TASK TO COMPLETE: Write out the passage of the article on Confluent Cloud and ElastiCache below word for word, starting at "Figure 1 – Confluent" and ending at "elastic scaling capabilities.".

By Joseph Morais, AWS Evangelist, Global Partner Solutions – Confluent
By Jobin George, Sr. Partner Solutions Architect – AWS
By Roberto Luna Rojas, ElastiCache Specialist Solutions Architect – AWS
Founded by the creators of Apache Kafka, Confluent offers a platform for data in motion that enables processing data as real-time streams across on-premises and Amazon Web Services (AWS).
In this post, we demonstrate how to power a logistics and inventory system with microsecond read performance powered by Amazon ElastiCache for Redis and durable streaming with Kafka powered by Confluent Cloud.
You can use this pattern for building streaming applications and other broad sets of use cases with asynchronous requirements for low latency reads. Apache Kafka consumption of records typically takes between 20-30ms (1 KB JSON). With ElastiCache, read operations take from 0.352-0.713ms for the same payload, which is, on average, 47X faster than Kafka.
Follow along as we walk through a use case to reduce an ecommerce website’s page loads to half a second or less. For use cases like this, it’s imperative we shave off every millisecond we can. Amazon ElastiCache provides the speed while Confluent provides the persistence of the data.
Amazon ElastiCache is a scalable, fully managed in-memory data store that delivers sub-millisecond latency performance. It’s compatible with two popular in-memory data stores engines: Memcached and Redis. Redis is the most widely deployed because it’s easy to use, highly available, and supports multiple advanced data structures.
Confluent Cloud is a scalable, resilient, and secure event streaming platform powered by Apache Kafka. On top of fully managed Kafka, Confluent Cloud provides a number of other services that allow both operators and developers to focus on building applications instead of managing clusters.
Figure 1 illustrates a high-level, end-to-end overview of the solution, and we’ll go into each building block in more detail. In this use case, users interact with various microservices via Amazon API Gateway, including this post’s inventory service which leverages ElastiCache for Redis as a caching solution for the inventory and product detail lookups.
The cache updates in near-real-time using a Confluent sink connector, which observes changes to the topics in Confluent Cloud.
Figure 1 – Confluent Cloud cluster and Amazon ElastiCache.
Apache Kafka is an open-source distributed event streaming platform used by many companies for high-performance data pipelines, streaming analytics, data integration, and mission-critical applications.
Confluent can help organizations run Kafka faster and at scale by leveraging elastic scaling capabilities.
Confluent offers two main products:
- Confluent Platform: A complete, enterprise-ready distribution of Apache Kafka.
- Confluent Cloud: A fully managed SaaS offering for Apache Kafka.
Built as a cloud-native service, Confluent Cloud offers a serverless experience with self-serve provisioning, elastic scaling, and usage-based billing so you pay for what you stream. Confluent Cloud protects your data using open standard security features, and the service reliability is backed by an enterprise-grade uptime SLA.

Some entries

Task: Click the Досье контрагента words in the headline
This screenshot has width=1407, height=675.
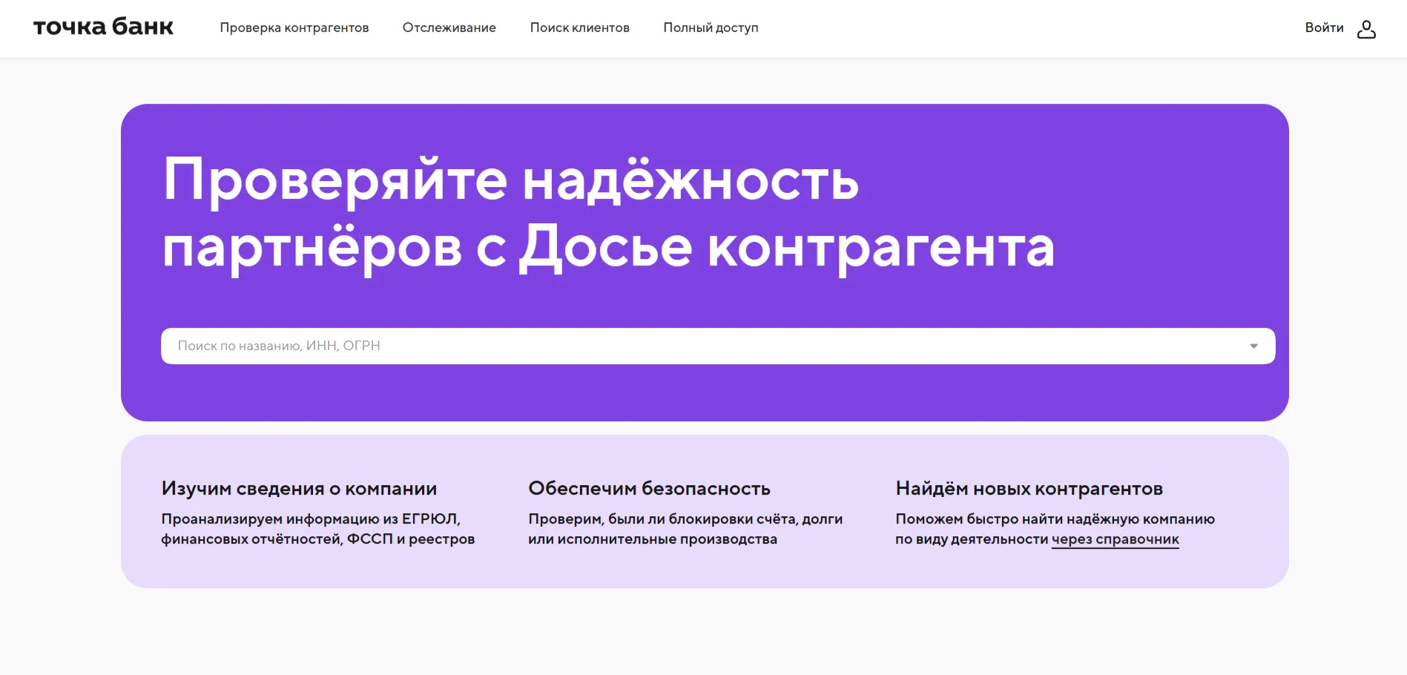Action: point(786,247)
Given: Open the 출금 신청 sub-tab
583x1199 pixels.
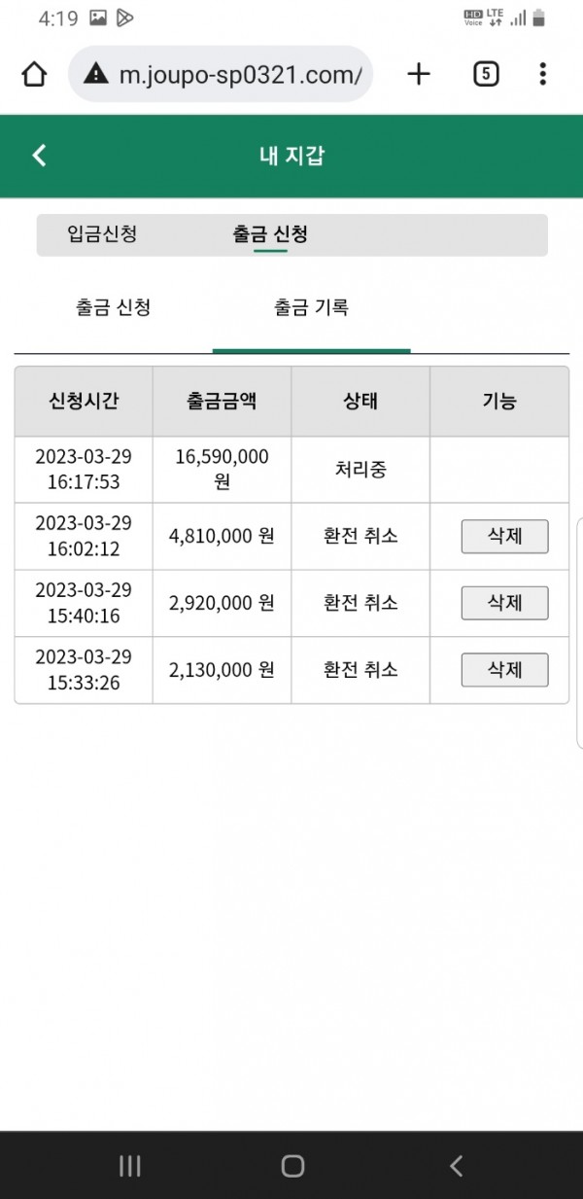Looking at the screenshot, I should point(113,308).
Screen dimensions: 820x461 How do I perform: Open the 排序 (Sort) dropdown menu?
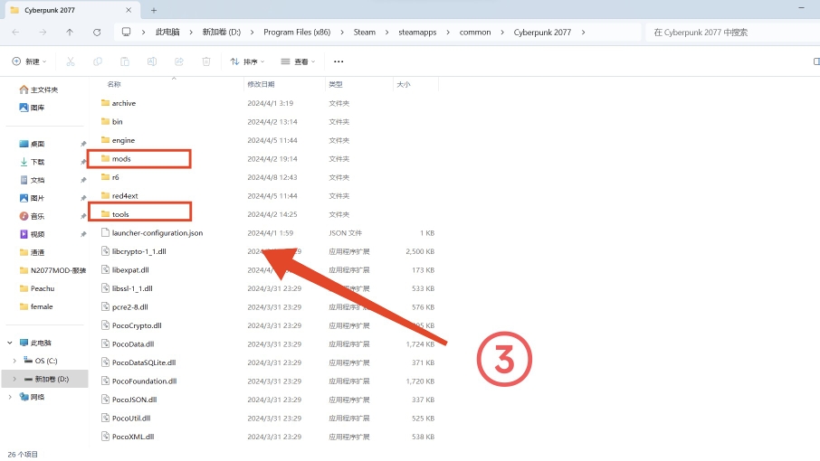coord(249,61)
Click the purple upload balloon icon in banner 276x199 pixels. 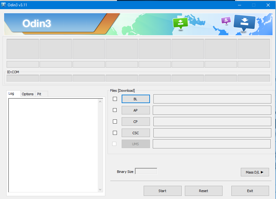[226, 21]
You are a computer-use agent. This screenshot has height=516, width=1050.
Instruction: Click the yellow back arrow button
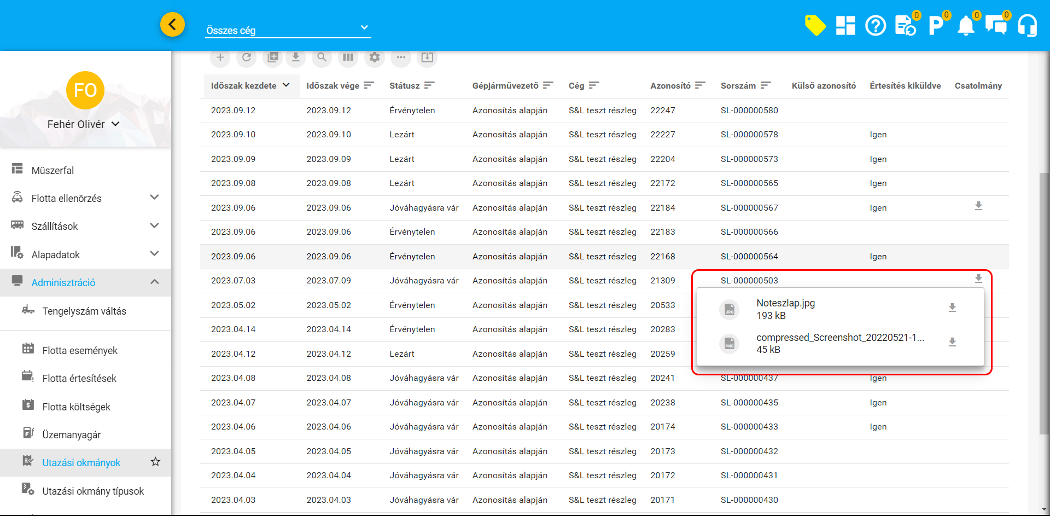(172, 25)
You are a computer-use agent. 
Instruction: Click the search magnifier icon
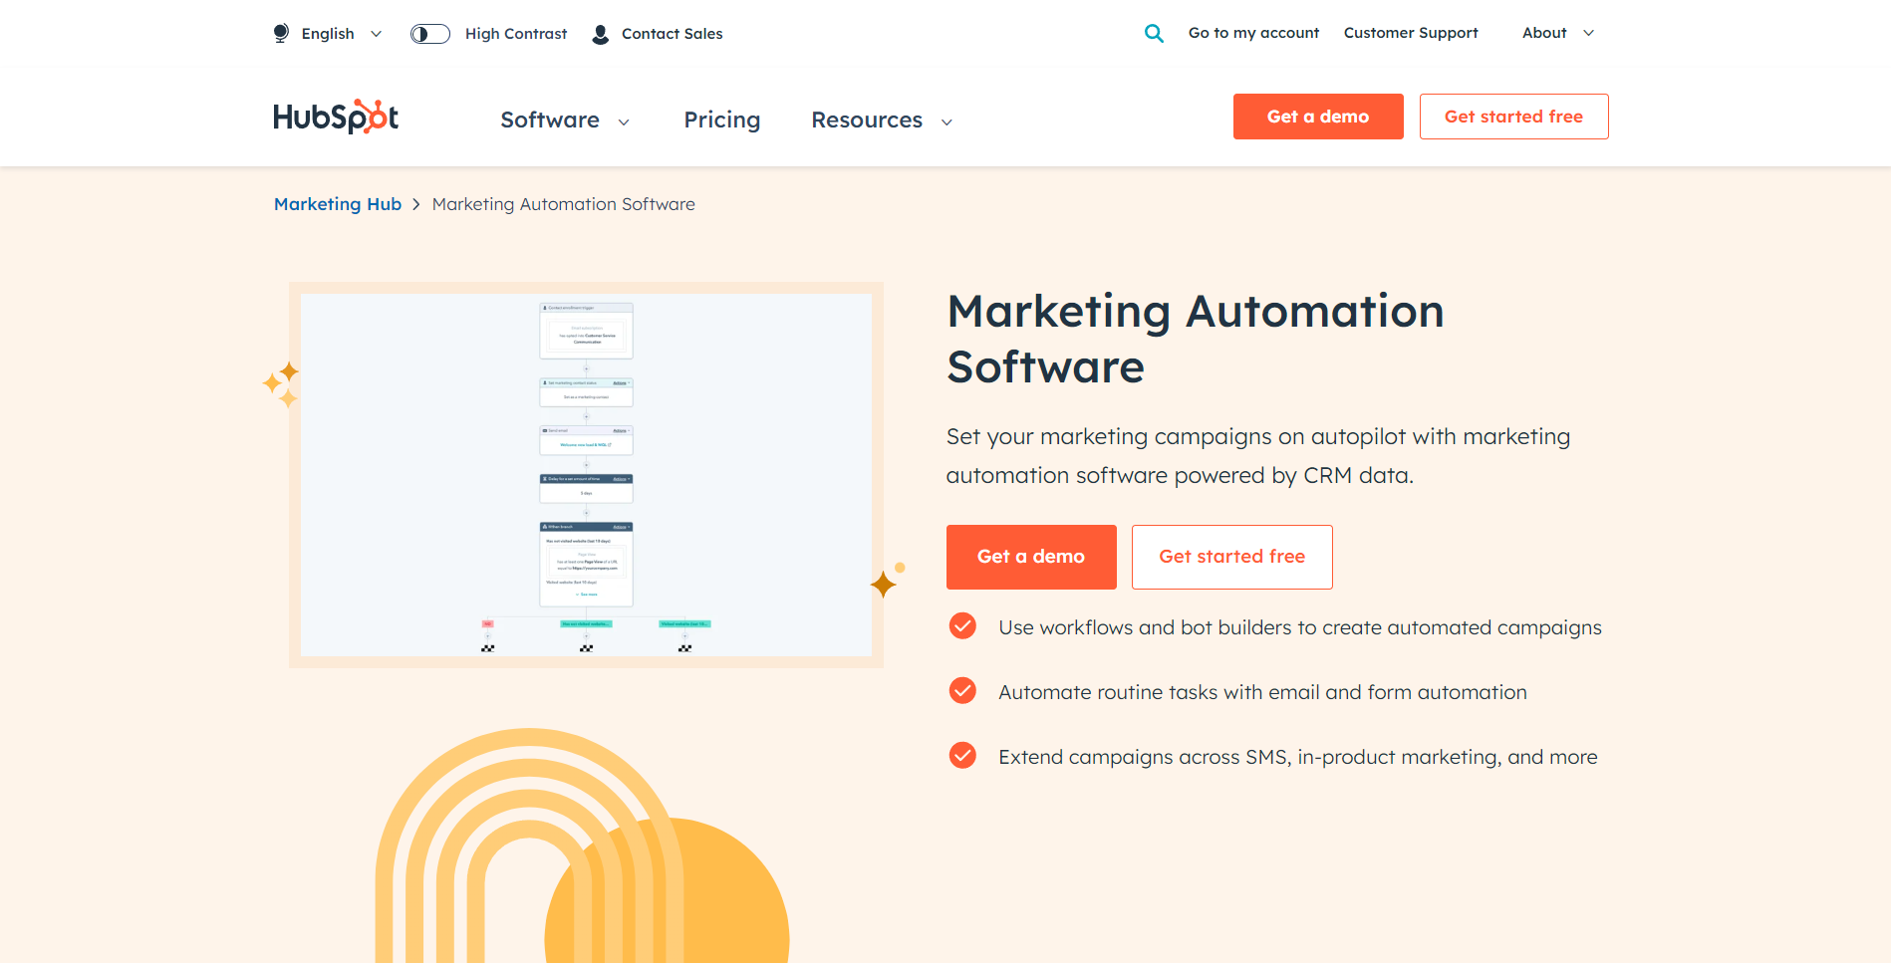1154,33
* * *
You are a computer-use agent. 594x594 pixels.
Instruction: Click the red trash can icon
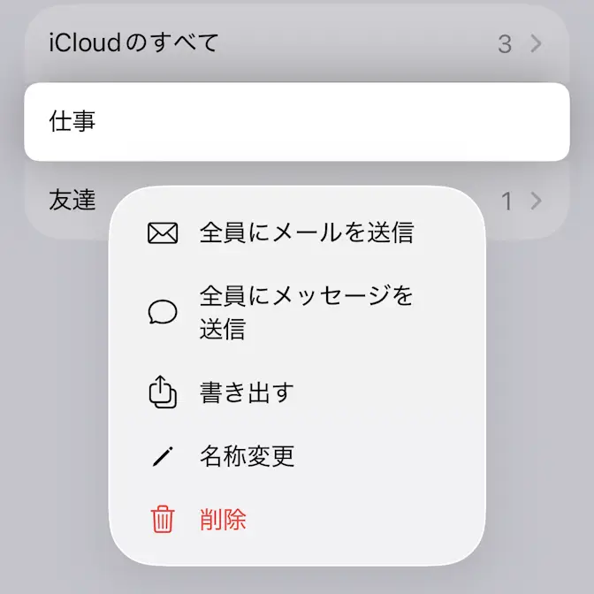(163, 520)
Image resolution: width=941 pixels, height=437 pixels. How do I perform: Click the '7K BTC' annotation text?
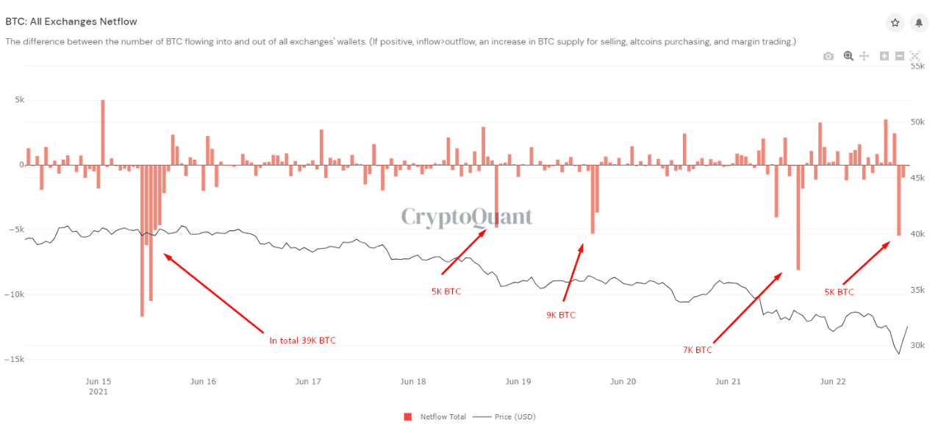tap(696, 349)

RESPONSE TO THIS TASK:
Figure 1 – Confluent Cloud cluster and Amazon ElastiCache.
Apache Kafka is an open-source distributed event streaming platform used by many companies for high-performance data pipelines, streaming analytics, data integration, and mission-critical applications.
Confluent can help organizations run Kafka faster and at scale by leveraging elastic scaling capabilities.